The Wild Darien Gap

3-20-1994
^Darien Gap: To be Wild No More If Highway Comes
^By ANDREW SELSKY-
^Associated Press Writer-
   LOS KATIOS NATIONAL PARK, Colombia (AP) _ Victor Palomar emerged bug-bitten, weary and triumphant from the Darien Gap, a jungle teeming with jaguar, wild boar, bandits, guerrillas and drug traffickers.
   He had crossed the Darien before the final link of the Pan American Highway is built across it - if it is built - to complete the route from Alaska to Argentina.
   "It's just jungle, jungle, jungle, but it was worth it," said the 36- year-old bartender from Madrid.

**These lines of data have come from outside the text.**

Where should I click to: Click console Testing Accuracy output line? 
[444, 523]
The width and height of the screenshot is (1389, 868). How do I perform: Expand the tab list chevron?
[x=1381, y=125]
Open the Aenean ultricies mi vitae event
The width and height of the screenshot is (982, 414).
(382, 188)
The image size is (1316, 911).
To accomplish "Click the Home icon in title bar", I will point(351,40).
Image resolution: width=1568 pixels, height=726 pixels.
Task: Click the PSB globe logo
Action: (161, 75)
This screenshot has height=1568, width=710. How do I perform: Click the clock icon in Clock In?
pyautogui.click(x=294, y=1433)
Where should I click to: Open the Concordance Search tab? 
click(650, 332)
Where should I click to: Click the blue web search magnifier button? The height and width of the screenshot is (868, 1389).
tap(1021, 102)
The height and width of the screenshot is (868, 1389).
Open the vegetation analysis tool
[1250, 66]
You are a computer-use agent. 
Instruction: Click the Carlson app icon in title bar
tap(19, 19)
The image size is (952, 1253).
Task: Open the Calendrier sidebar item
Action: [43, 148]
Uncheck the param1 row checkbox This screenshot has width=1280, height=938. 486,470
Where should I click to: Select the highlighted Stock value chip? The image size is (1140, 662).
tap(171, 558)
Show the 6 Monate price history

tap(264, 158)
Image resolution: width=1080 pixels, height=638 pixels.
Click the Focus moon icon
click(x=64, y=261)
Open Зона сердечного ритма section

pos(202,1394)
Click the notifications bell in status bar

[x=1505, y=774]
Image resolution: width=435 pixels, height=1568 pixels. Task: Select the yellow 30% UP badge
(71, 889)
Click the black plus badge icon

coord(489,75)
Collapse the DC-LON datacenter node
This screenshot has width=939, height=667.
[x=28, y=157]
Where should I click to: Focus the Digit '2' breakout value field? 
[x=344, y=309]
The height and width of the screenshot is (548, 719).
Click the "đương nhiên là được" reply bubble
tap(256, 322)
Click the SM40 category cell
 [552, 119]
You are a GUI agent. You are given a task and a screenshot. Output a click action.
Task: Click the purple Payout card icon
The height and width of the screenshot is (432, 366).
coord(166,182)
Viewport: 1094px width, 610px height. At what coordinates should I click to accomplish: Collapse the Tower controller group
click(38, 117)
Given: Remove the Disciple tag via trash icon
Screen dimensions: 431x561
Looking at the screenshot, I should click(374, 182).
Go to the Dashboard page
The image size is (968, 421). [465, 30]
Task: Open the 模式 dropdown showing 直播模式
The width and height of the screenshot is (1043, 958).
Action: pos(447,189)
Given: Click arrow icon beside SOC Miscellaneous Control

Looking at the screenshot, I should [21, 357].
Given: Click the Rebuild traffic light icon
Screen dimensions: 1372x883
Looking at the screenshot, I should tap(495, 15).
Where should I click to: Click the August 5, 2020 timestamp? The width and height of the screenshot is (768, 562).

   Plans to finish the highway delight settlers who have sawed, hacked and burned much of the tropical rain forest around the Darien, and dismay environmentalists who fear it will open the heart of the wilderness to settlers.
   The Darien Gap, covering 85 miles where North and South America meet, attracts adventurers from around the globe.
   Palomar's guide slept with a gun at his side during their week-long journey. Two weeks earlier, a Danish trekker had been found murdered.
   Natural dangers abound: There are swamps that can swallow a man. Packs of wild boar have devoured unwary travelers.
   "Not even your boots would be left after they got through with you," said Francisco Giraldo, director of Los Katios National Park in the southeastern Darien.
   Some travelers get lost and go mad. An Austrian was found naked on a trail, crazed by panic, hunger and clouds of insects.
   "He was absolutely raving," Giraldo said. "Rescuers had to lasso him like a cow, put him into a helicopter and fly him to a hospital."
   Safety is not assured even at the park headquarters, a few clapboard buildings and a dirt airstrip that the army plowed up so it could not be used by drug traffickers. Two years ago a Dutch tourist was kidnapped from his room at the headquarters and has not been seen since, Giraldo said.
   Wildlife abounds in the jungle.
   An Associated Press reporter and photographer who traveled with Giraldo for three days saw eagles soaring over the waterways, one grasping a fish in its talons. In the trees, monkeys howled and parrots chattered. We saw a crocodile, a sloth, a boar, the tracks of a jaguar.
   In the cleared area that once was part of the rain forest, cattle graze in fields studded with charred tree stumps.
   The settlers are proud of having carved ranches and lives from the wilderness.
   "When I got here 20 years ago, all this was pure jungle," Jose Monterosa said, supervising the loading of timber onto a truck near the end of the highway.
   "I was tortured by mosquitoes in the early days. I could barely stand it. But now they're not around anymore: There's no jungle and it doesn't rain like it used to."
   Monterosa and other settlers say rain fell 10 months of the year a decade ago, but only six now. Environmentalists are worried by such a change in climate wrought by humans; by the whittling away of "the world's lungs," as Giraldo calls the forest, and by the loss of plant and animal species.
   Only several hundred acres of a subspecies of a tree called cativo remain in the Darien, Giraldo said, and the tree is not known to grow anywhere else.
   Claudia Leal, a researcher for Biopacifico, an agency commissioned by the government to study the highway's impact, said environmental damage will be inevitable if it goes through.
   "Wherever highways exist in Colombia, there is deforestation on both sides," she said.
   The Interamerican Development Bank has given Colombia a $1.5 million loan to finance an environmental impact study.
   Hugo Fuentes of the Public Works and Transportation Ministry says construction of the highway link may begin this year, but efforts to build it in previous decades have failed for various reasons.
   Also, 52 miles of the 85-mile gap is in Panama. Officials there  have attached little urgency to the project and Antonio Dominguez, the public works minister, said there "is fear it would facilitate drug trafficking" through Panama.
   If the highway is never built, that would be just fine with Giraldo.
   He stood atop an observation tower, gazing at a carpet of rain forest. Twelve miles away, the forest ended where the highway began, as if God had laid down a giant ruler and decreed that one side would be jungle, the other bare.
   "The engineers come, build the highway, leave, and then the whole world comes." the park director said. "And look what happens."